Using the basic group-by in a T-SQL query is very common when dealing with grouping, but there is one other option that often gets overlooked. In SQL-Server, you can also do multiple grouping sets, by grouping on different sets of fields. The benefits, a more efficient and all-in-one query; versus doing separate individual, group-by, queries put together via a union. Here is a basic example of using grouping sets on the Adventure Works database.

SELECT
[CustomerID]
,TerritoryID
,SUM([SubTotal]) AS TotalSpent
FROM [AdventureWorks2012].[Sales].[SalesOrderHeader]
GROUP BY GROUPING SETS
(
(CustomerID),
(TerritoryID),
()
)
ORDER BY TotalSpent desc;

In this query, we are doing three types of grouping, on CustmerID, TerritoryID, and empty group. The results of the query:

GroupingSets1

Each of the groups are distinguishable by null values, used as placeholders in the columns that are not used in the set.

 1) CustomerID Gives the total spent per customer, with null value in the TerritoryID column. Results found in row 12 and up.

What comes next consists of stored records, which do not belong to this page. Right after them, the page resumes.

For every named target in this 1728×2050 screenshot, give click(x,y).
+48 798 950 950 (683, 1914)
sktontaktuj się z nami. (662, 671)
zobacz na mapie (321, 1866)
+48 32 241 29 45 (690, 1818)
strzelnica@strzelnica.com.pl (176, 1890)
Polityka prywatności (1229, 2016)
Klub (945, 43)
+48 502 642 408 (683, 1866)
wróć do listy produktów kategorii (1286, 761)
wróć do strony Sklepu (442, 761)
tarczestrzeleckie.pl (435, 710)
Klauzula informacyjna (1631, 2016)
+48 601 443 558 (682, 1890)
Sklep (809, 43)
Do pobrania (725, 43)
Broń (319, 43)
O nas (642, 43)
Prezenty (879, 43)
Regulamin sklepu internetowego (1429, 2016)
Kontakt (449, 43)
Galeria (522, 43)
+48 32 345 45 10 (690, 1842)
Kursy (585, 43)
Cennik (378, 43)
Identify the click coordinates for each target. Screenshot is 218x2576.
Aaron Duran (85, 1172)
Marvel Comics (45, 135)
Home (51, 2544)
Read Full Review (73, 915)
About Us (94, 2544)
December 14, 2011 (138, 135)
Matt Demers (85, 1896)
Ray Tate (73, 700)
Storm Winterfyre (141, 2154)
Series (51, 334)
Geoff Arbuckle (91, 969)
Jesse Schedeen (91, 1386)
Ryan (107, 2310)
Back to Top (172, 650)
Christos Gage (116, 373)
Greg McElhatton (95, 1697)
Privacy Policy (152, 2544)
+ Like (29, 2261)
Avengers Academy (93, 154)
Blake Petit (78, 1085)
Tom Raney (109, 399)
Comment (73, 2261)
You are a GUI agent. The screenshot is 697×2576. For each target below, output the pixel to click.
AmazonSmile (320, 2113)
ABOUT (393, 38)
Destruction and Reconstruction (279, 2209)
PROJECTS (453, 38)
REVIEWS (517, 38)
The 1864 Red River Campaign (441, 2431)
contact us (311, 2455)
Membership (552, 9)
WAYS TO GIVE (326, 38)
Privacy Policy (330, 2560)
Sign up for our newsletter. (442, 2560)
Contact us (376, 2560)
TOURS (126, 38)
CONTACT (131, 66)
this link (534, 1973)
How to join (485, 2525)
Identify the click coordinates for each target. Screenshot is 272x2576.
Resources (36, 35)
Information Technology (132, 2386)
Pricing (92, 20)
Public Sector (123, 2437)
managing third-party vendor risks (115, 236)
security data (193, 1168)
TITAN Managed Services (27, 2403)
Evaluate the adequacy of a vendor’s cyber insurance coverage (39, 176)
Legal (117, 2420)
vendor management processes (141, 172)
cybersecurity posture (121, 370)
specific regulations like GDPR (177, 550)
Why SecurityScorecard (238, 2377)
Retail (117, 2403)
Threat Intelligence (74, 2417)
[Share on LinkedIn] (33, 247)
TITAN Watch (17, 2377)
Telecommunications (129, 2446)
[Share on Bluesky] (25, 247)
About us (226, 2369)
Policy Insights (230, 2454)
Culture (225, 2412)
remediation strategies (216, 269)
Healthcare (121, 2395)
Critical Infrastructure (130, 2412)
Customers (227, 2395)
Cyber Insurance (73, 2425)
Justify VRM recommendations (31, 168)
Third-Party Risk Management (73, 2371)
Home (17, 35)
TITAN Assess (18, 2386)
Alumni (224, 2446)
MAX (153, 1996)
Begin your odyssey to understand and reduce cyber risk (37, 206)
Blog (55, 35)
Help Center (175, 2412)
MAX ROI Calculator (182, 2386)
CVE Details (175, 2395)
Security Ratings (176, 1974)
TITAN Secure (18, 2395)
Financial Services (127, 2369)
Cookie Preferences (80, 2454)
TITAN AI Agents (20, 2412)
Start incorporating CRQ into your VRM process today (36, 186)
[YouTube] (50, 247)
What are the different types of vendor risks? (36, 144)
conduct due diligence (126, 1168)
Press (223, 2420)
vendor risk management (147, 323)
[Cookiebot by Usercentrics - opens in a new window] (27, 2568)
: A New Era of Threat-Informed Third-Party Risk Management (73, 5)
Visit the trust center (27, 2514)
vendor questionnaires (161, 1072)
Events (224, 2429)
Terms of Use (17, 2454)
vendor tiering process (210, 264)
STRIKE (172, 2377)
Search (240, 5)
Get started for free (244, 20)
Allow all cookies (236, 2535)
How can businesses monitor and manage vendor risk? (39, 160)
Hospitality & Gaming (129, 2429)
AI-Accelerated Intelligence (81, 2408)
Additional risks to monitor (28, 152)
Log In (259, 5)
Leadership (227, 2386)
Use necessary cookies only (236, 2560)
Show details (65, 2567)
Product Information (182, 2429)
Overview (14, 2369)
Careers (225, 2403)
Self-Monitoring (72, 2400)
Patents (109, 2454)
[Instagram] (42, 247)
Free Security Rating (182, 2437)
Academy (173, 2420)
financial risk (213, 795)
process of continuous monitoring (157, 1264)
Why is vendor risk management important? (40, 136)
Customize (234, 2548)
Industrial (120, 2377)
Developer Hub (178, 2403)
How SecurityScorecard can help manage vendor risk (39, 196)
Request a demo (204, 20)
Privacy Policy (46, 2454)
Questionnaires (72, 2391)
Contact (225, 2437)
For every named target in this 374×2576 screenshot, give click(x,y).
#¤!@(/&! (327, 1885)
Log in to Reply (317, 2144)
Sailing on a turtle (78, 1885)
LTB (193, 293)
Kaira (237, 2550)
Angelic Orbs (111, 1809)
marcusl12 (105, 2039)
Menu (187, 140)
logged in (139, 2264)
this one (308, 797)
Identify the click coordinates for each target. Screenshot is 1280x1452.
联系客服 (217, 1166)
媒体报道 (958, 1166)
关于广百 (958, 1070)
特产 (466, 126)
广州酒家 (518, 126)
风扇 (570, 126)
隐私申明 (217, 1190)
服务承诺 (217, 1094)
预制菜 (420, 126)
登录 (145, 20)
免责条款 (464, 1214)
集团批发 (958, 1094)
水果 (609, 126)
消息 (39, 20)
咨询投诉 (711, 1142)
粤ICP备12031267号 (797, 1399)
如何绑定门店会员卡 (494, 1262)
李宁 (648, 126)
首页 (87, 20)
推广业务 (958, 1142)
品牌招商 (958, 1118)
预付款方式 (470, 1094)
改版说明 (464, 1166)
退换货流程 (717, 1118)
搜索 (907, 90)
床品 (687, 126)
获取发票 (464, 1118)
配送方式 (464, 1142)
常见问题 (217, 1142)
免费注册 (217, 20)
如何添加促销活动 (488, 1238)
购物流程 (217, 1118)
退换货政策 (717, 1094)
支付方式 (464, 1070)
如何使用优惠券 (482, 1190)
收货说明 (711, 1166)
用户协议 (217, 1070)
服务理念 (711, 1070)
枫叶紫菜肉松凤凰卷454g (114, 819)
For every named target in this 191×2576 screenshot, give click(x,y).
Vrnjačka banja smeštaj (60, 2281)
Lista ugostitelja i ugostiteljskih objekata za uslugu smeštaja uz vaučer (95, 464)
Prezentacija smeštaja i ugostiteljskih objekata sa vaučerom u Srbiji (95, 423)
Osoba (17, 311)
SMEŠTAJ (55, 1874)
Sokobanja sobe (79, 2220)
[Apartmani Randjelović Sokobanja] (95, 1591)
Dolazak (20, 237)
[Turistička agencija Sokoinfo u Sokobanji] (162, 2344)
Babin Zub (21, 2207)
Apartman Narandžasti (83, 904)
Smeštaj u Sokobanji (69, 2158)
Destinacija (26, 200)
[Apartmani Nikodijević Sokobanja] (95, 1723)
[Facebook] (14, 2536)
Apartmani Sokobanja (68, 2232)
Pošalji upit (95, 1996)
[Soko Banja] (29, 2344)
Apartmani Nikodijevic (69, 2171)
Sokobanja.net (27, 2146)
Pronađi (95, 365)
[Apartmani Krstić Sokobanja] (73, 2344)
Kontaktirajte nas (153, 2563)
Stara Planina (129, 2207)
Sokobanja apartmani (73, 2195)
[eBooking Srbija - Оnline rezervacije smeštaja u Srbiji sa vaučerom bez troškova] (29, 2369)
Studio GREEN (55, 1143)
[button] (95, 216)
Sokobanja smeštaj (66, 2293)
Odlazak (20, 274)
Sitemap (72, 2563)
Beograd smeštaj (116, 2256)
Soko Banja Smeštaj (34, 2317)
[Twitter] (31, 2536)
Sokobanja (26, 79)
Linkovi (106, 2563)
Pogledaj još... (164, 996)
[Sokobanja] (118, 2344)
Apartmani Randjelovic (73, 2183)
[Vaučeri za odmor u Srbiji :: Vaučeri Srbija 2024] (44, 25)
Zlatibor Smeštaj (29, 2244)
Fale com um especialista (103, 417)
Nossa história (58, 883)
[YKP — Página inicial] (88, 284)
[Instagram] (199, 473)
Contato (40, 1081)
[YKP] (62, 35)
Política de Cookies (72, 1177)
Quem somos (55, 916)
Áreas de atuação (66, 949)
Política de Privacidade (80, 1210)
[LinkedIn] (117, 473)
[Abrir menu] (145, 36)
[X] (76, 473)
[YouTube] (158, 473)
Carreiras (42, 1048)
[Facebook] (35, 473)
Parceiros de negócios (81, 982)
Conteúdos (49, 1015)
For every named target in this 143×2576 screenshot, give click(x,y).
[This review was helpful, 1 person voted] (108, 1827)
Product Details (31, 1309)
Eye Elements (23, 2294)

 2) TerritoryID Gives the total spent in each territory, with null value in the CustomerID column. Results found in row 2 11.

 3) An empty grouping set, giving a grand total for all rows, with null values in both TerritoryID and CustomerID columns. Results found in row 1.

With the grouping set, there are also two short-cut abbreviations (CUBE, ROLLUP) that can be applied instead of writing out every possibility of those sets.

CUBE

Cube, is a way to define all possibilities of a set-group down to the empty set. A query written without the short-cut:

SELECT
[CustomerID]
,TerritoryID
,SUM([SubTotal]) AS TotalSpent
FROM [AdventureWorks2012].[Sales].[SalesOrderHeader]
GROUP BY GROUPING SETS
(
(CustomerID,TerritoryID),
(CustomerID),
(TerritoryID),
()
)
ORDER BY TotalSpent desc;

Can be shortened to:

SELECT
[CustomerID]
,TerritoryID
,SUM([SubTotal]) AS TotalSpent
FROM [AdventureWorks2012].[Sales].[SalesOrderHeader]
GROUP BY CUBE (CustomerID,TerritoryID)
ORDER BY TotalSpent desc;

ROLLUP

Rollup is a short-cut used when dealing with hierarchical fields. For this example, the hierarchy of the fields, from broad to narrow (Group, CountryRegionCode, Name, TerritoryID). For the long version of the query:

SELECT
st.[Group]
,st.CountryRegionCode
,st.[Name]
,st.TerritoryID
,SUM([SubTotal]) AS TotalSpent
FROM [AdventureWorks2012].[Sales].[SalesOrderHeader] soh
INNER JOIN [AdventureWorks2012].[Sales].[SalesTerritory] st on soh.TerritoryID = st.TerritoryID
GROUP BY GROUPING SETS
(
(st.[Group],st.CountryRegionCode,st.[Name],st.TerritoryID),
(st.[Group],st.CountryRegionCode,st.[Name]),
(st.[Group],st.CountryRegionCode),
(st.[Group]),
()
)
ORDER BY TotalSpent desc;

Can be replaced with:

SELECT
st.[Group]
,st.CountryRegionCode
,st.[Name]
,st.TerritoryID
,SUM([SubTotal]) AS TotalSpent
FROM [AdventureWorks2012].[Sales].[SalesOrderHeader] soh
INNER JOIN [AdventureWorks2012].[Sales].[SalesTerritory] st on soh.TerritoryID = st.TerritoryID
GROUP BY ROLLUP (st.[Group],st.CountryRegionCode,st.[Name],st.TerritoryID)
ORDER BY TotalSpent desc;

The table results:

GroupingSets2

COMBINING ROLLUP & CUBE

When combining grouping sets,

SELECT
st.[Group]
,st.CountryRegionCode
,st.[Name]
,st.TerritoryID
,[CustomerID]
,SUM([SubTotal]) AS TotalSpent
FROM [AdventureWorks2012].[Sales].[SalesOrderHeader] soh
INNER JOIN [AdventureWorks2012].[Sales].[SalesTerritory] st on soh.TerritoryID = st.TerritoryID
GROUP BY ROLLUP (st.[Group],st.CountryRegionCode,st.[Name],st.TerritoryID), CUBE([CustomerID],st.TerritoryID)
ORDER BY TotalSpent desc;

The total resulting set ends up as the multiplication of each set.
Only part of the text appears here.